--- Data entries ---
--*--

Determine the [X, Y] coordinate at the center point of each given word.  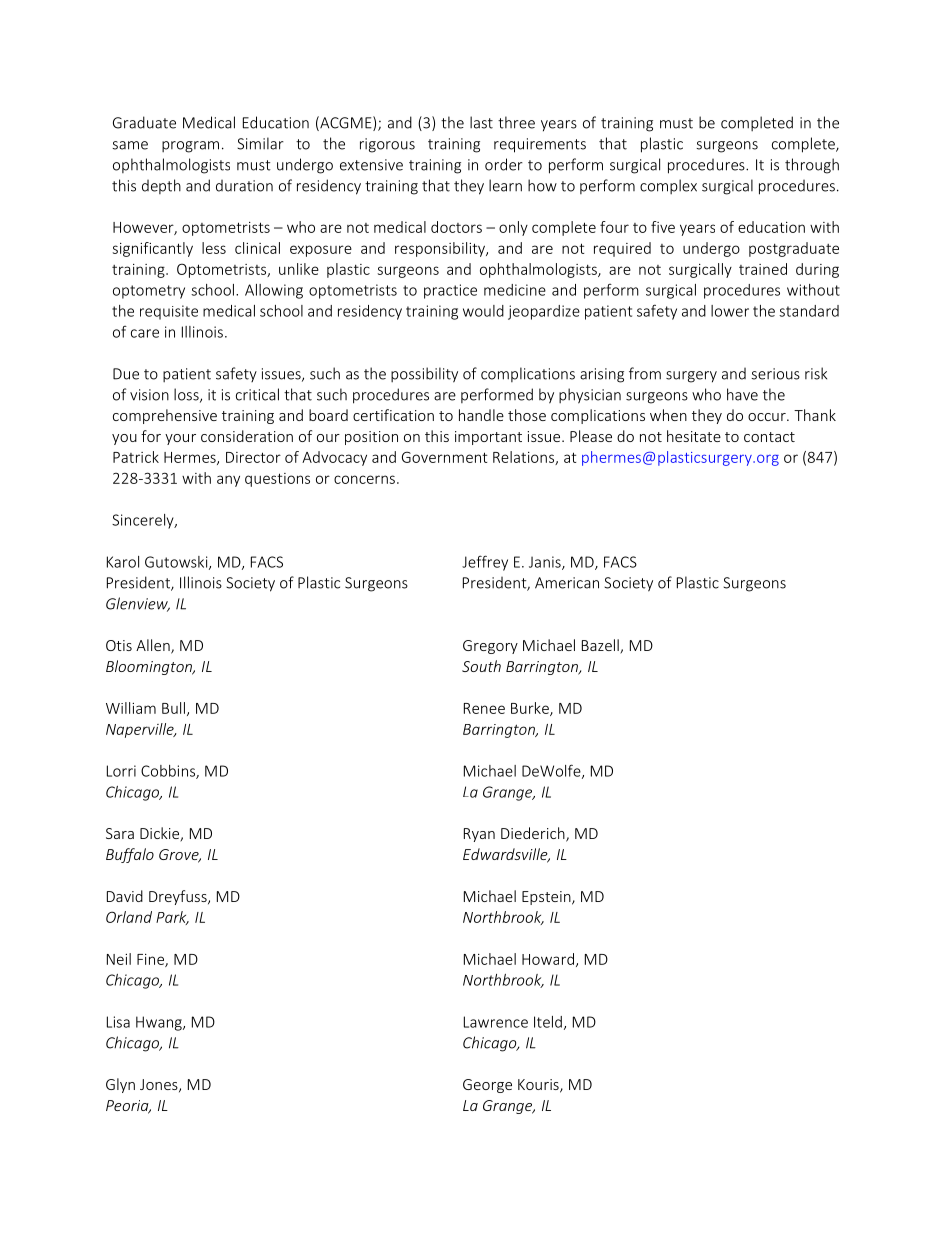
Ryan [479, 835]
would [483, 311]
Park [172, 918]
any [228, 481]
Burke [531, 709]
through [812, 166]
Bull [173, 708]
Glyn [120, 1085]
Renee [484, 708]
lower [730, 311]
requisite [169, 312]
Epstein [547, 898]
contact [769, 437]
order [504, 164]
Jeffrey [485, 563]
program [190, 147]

--*--

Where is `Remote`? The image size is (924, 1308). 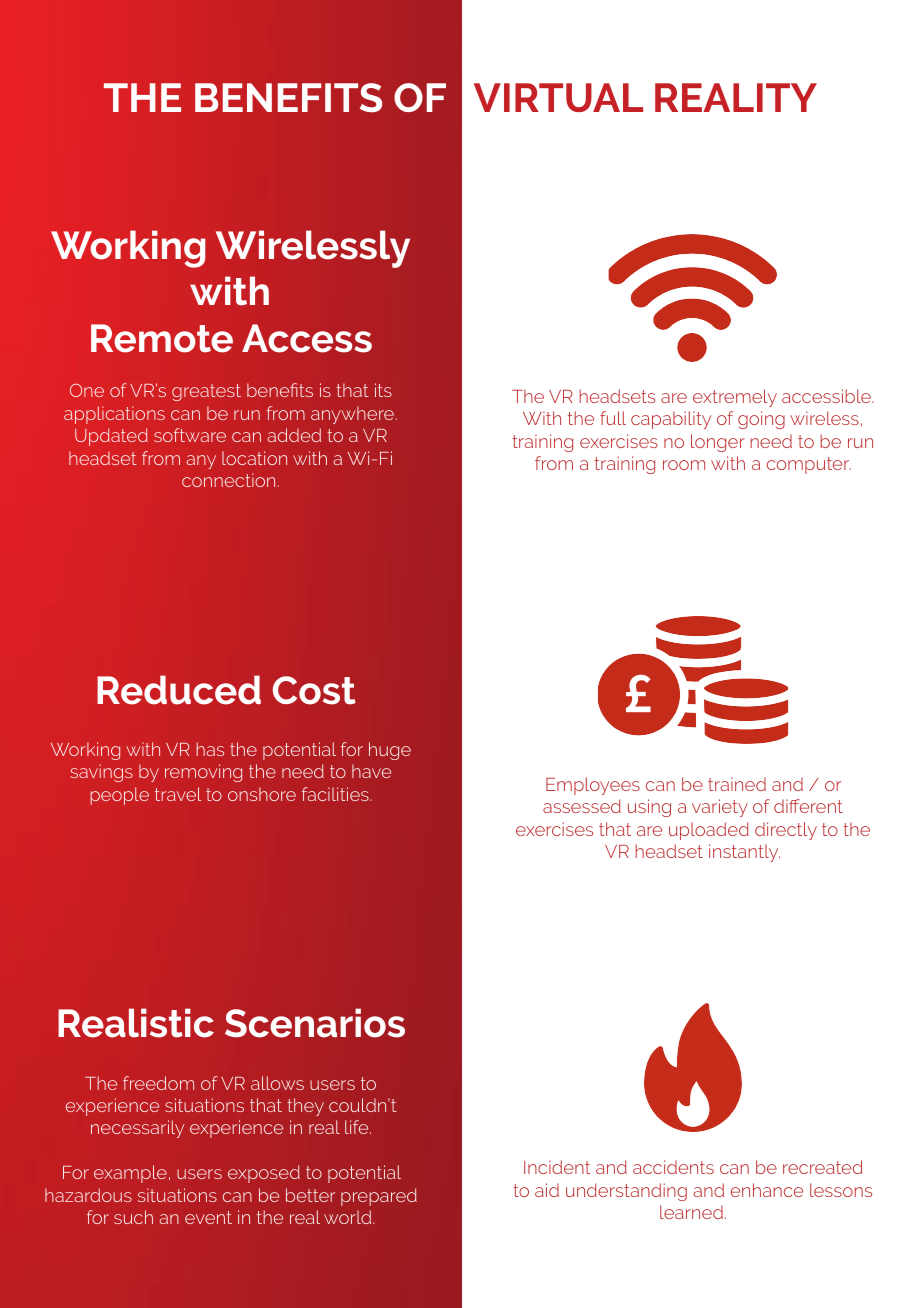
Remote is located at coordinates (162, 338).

--*--

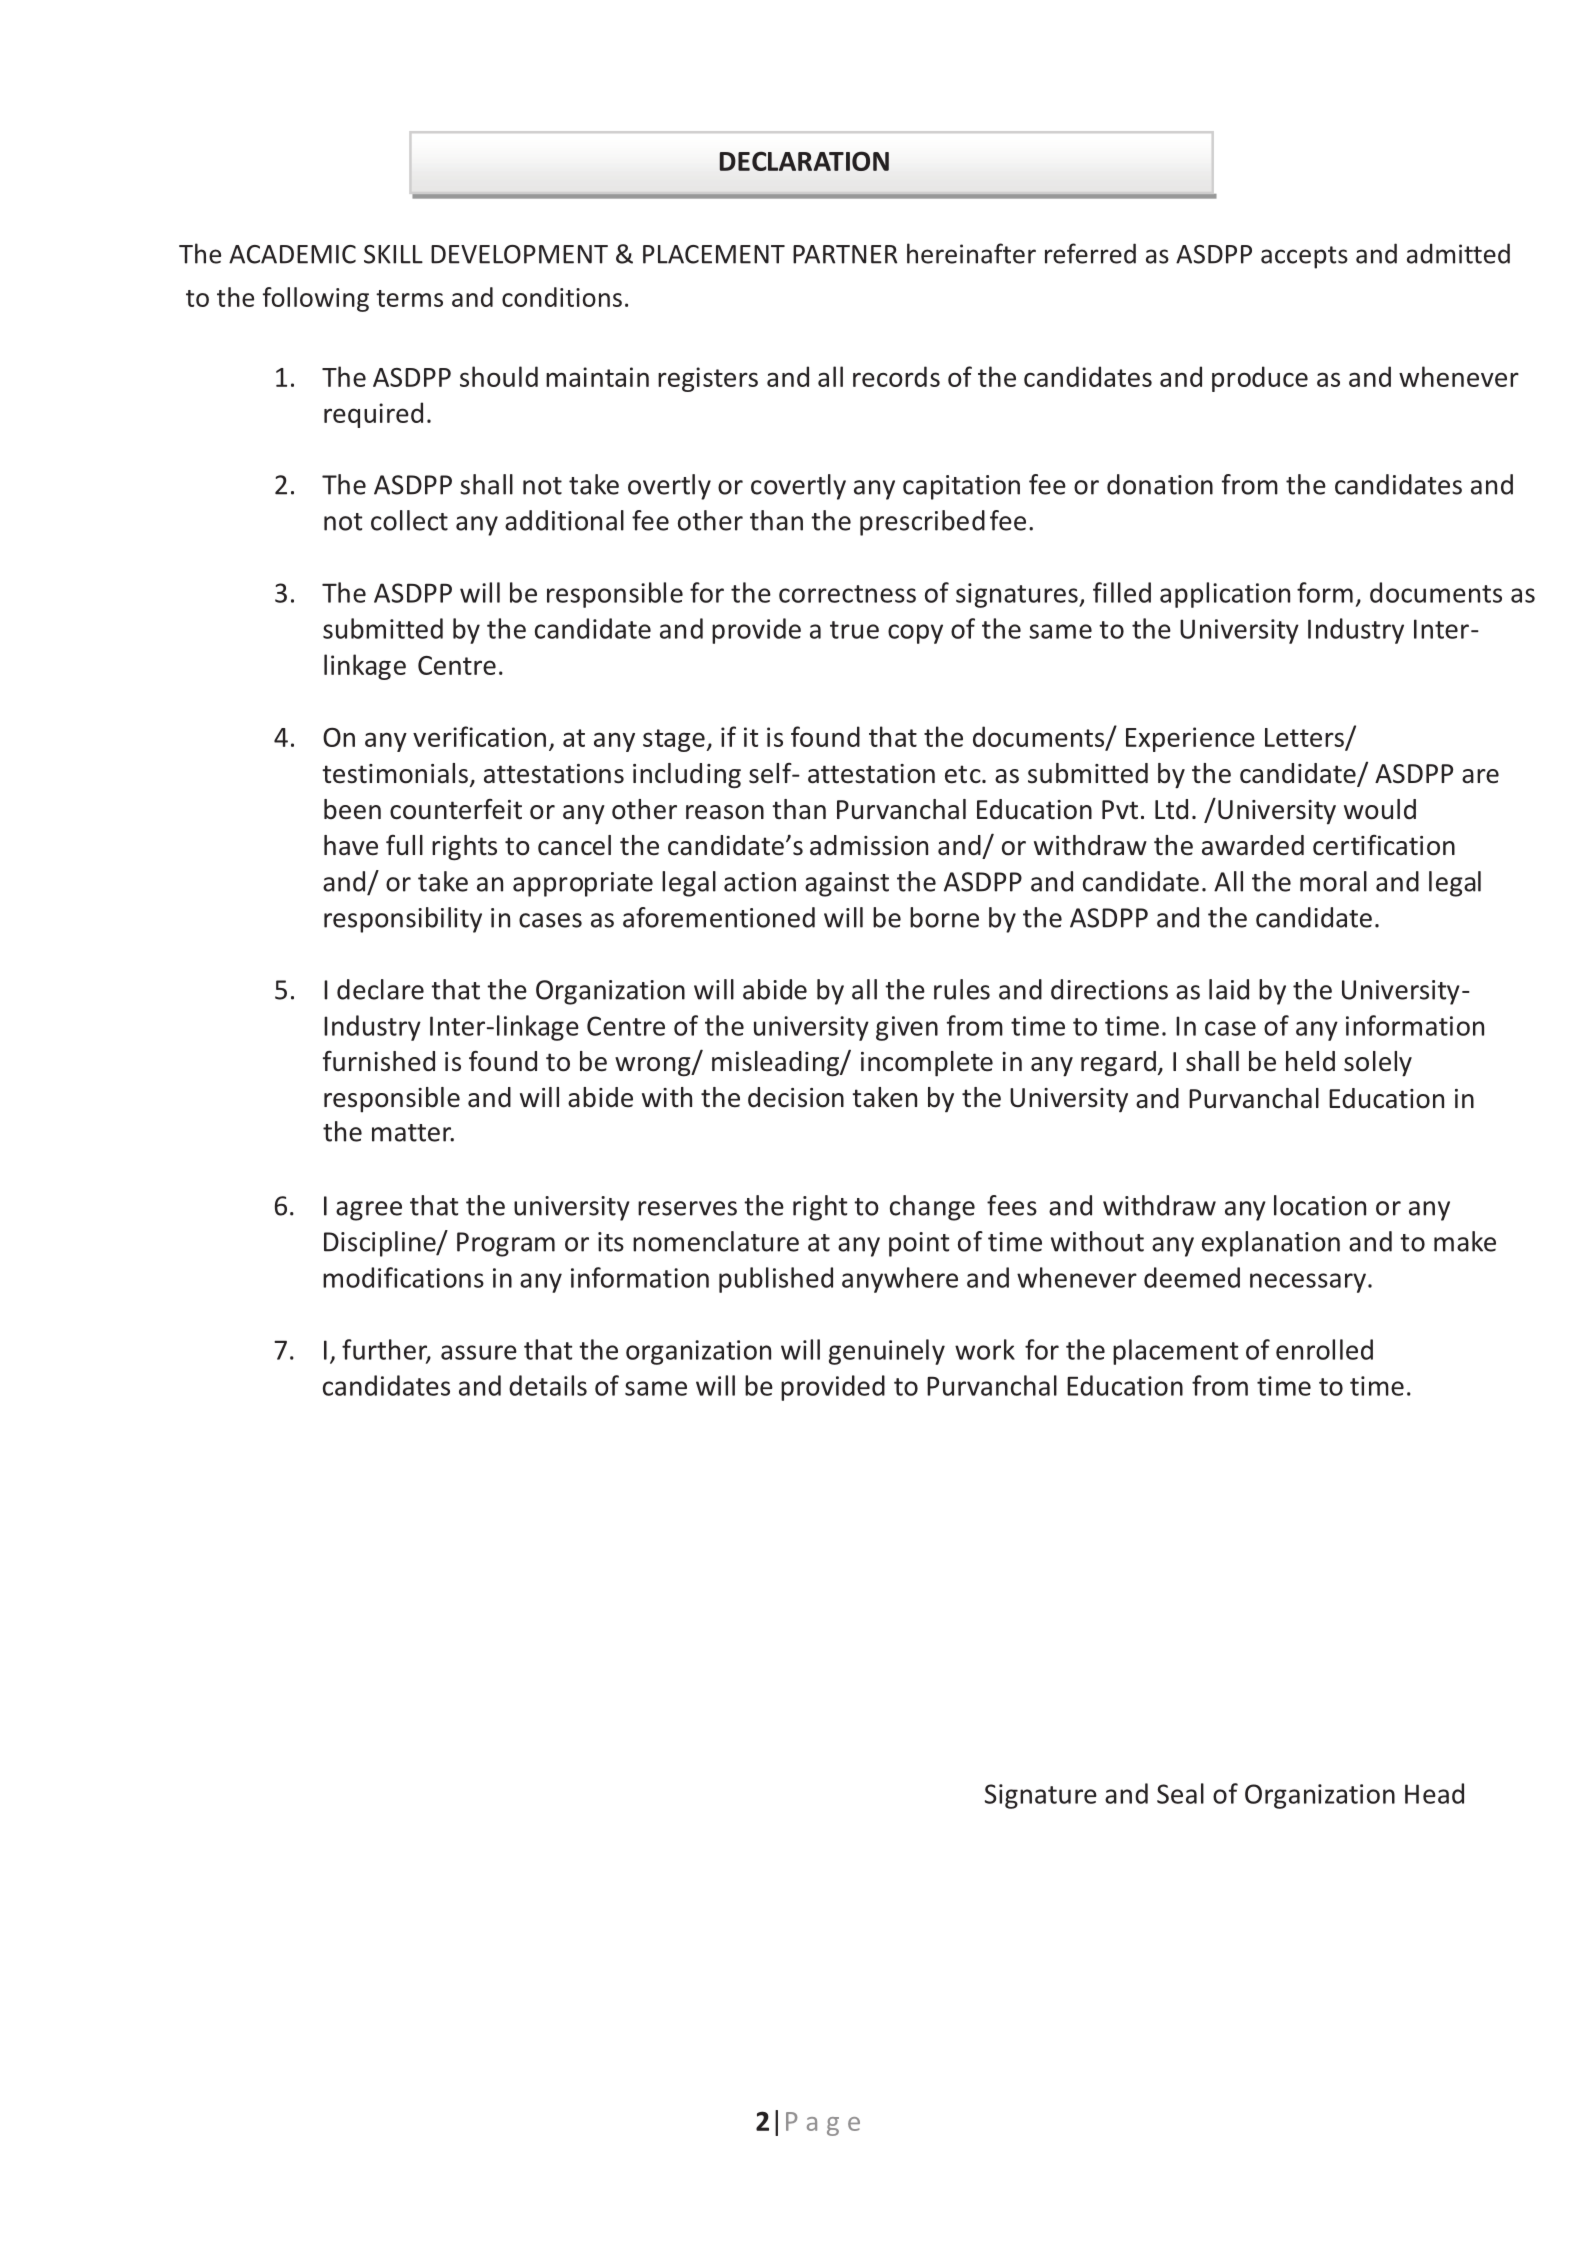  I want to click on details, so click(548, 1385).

--*--

--- Written request ---
Turn everything in the listing from the line containing "would [483, 311]" down to the line containing "program [190, 147]", with both lines included, into a two-column CSV headed word and coordinates. Give one row per line and nothing else, put each field in double quotes, and replace any line breaks with spaces.

--- The solution ---
word,coordinates
"would","[483, 311]"
"Park","[172, 918]"
"any","[228, 481]"
"Burke","[531, 709]"
"through","[812, 166]"
"Bull","[173, 708]"
"Glyn","[120, 1085]"
"Renee","[484, 708]"
"lower","[730, 311]"
"requisite","[169, 312]"
"Epstein","[547, 898]"
"contact","[769, 437]"
"order","[504, 164]"
"Jeffrey","[485, 563]"
"program","[190, 147]"